Problem requirements:
Find the line with "Task: Click the second" and the line with "Open the support@vida.com" in the entries below; output exactly those two lines, every line between them, and no others.

- - - - - - -

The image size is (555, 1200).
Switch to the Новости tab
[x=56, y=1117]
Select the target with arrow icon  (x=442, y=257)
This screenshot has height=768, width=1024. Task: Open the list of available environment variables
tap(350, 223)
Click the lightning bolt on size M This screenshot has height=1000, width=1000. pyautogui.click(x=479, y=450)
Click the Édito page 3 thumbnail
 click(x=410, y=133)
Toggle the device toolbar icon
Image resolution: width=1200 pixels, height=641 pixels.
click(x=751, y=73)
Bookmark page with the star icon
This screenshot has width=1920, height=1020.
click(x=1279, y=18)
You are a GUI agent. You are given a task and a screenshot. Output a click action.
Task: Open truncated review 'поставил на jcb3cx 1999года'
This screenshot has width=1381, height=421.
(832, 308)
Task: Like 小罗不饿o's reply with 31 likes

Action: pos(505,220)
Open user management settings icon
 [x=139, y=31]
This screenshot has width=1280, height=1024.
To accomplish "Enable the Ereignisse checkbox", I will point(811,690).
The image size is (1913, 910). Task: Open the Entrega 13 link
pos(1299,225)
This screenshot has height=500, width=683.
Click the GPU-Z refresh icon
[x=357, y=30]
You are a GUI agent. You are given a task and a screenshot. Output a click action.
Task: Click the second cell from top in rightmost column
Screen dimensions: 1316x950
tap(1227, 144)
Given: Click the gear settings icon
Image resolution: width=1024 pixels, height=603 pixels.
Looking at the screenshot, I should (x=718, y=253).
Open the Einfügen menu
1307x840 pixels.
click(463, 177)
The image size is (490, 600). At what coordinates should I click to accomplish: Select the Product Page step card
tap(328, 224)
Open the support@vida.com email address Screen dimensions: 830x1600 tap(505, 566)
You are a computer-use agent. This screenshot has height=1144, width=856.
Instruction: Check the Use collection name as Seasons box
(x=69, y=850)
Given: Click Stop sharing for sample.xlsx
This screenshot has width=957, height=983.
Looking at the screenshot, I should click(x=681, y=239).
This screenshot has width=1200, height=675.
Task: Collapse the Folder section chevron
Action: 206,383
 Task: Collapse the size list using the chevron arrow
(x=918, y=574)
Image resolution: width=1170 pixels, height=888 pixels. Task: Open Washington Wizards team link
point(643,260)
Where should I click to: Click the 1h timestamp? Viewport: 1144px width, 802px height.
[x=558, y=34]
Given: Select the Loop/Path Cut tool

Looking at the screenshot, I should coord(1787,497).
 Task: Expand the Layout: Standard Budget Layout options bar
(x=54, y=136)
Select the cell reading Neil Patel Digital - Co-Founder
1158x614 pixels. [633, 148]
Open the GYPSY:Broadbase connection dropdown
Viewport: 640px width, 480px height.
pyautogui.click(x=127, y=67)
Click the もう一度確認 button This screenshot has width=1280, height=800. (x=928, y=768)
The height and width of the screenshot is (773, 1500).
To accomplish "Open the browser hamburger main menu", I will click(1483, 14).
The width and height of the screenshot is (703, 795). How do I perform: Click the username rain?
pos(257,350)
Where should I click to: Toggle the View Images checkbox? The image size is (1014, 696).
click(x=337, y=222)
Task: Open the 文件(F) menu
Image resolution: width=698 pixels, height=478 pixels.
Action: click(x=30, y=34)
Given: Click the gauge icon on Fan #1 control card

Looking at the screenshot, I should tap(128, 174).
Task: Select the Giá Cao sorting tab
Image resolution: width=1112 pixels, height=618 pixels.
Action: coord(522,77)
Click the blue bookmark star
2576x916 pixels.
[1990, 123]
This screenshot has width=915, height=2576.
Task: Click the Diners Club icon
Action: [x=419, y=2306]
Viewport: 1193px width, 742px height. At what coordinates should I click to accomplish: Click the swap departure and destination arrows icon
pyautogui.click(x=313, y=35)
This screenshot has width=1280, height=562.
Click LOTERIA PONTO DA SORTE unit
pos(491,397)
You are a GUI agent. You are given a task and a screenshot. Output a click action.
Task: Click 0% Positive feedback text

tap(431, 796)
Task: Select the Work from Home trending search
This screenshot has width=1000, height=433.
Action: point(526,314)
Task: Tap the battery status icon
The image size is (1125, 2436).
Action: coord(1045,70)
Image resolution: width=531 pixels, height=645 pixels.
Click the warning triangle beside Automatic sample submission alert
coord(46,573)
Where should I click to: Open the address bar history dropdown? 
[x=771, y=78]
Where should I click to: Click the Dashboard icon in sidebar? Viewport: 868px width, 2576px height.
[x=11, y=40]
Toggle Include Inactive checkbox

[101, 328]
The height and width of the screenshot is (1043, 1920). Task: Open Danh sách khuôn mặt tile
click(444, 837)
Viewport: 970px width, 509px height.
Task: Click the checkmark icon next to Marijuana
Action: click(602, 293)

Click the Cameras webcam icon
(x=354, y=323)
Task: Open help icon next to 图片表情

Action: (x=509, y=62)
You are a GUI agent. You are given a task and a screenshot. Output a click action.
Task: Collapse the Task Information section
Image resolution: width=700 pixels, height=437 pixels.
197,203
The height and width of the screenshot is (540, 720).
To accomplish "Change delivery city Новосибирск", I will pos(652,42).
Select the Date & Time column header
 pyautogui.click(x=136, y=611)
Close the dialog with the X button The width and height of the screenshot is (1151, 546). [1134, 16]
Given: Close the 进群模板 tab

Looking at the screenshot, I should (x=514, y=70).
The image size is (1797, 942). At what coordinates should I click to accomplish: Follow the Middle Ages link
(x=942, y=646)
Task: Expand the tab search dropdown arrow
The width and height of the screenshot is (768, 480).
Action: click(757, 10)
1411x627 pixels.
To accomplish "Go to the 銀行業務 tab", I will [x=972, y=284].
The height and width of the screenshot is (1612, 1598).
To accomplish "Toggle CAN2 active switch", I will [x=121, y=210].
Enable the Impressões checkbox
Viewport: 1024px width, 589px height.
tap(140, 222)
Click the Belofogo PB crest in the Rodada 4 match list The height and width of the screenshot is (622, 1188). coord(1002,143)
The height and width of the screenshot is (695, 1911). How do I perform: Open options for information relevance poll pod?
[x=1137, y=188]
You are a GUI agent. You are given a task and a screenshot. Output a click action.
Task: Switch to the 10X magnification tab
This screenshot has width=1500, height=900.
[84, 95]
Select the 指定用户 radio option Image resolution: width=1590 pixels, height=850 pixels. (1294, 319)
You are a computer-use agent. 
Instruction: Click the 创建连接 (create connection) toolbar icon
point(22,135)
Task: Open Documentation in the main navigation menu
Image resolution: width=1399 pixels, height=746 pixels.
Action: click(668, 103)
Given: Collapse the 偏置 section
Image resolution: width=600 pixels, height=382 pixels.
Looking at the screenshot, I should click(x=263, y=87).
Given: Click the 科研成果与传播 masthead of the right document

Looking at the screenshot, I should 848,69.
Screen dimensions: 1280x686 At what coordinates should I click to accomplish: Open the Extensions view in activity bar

- - - - - - -

Task result:
Task: Click the second cell from top in rightmost column
Screen dimensions: 1316x950
tap(1227, 144)
Given: Click the gear settings icon
Image resolution: width=1024 pixels, height=603 pixels.
Looking at the screenshot, I should (x=718, y=253).
Open the Einfügen menu
1307x840 pixels.
click(463, 177)
The image size is (490, 600). At what coordinates should I click to accomplish: Select the Product Page step card
tap(328, 224)
Open the support@vida.com email address Screen dimensions: 830x1600 tap(505, 566)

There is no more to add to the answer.